▸ WHAT YOU ARE ASKED TO DO: Everything in the data below is left aside except the lines from the one containing "Where should I click to: Open" through the one containing "Given: Click the page icon on the last tab"; repeat those exactly.

[SUPPLIED DATA — start]

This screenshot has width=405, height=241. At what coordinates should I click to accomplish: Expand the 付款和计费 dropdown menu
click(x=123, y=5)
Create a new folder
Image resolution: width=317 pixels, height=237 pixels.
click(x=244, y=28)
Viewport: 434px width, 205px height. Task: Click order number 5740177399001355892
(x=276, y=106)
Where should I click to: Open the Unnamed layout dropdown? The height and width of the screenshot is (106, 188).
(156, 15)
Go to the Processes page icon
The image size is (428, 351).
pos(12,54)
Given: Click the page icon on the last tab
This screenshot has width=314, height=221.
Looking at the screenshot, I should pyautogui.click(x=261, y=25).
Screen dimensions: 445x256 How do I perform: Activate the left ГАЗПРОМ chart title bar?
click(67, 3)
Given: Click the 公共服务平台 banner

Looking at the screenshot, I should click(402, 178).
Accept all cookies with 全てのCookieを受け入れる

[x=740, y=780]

[SUPPLIED DATA — finish]
[SUPPLIED DATA — start]

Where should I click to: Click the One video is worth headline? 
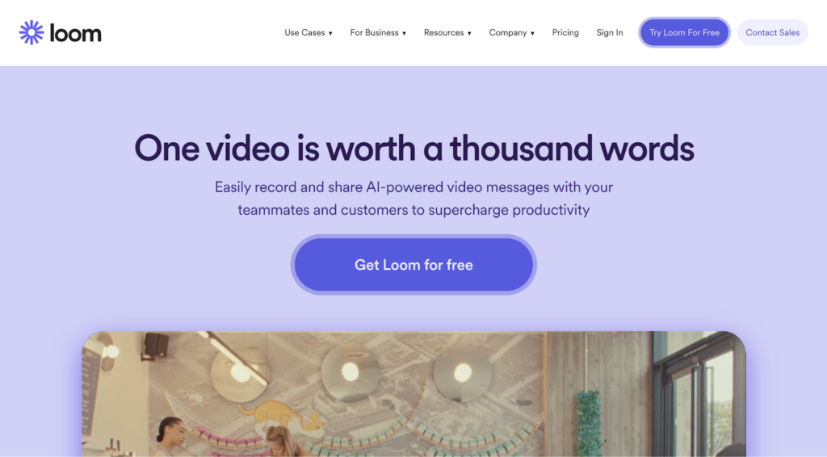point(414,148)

[SUPPLIED DATA — finish]

▸ RESPONSE AREA:
Where should I click to: Open the Unnamed layout dropdown? The height and width of the screenshot is (106, 188).
(156, 15)
Go to the Processes page icon
The image size is (428, 351).
pos(12,54)
Given: Click the page icon on the last tab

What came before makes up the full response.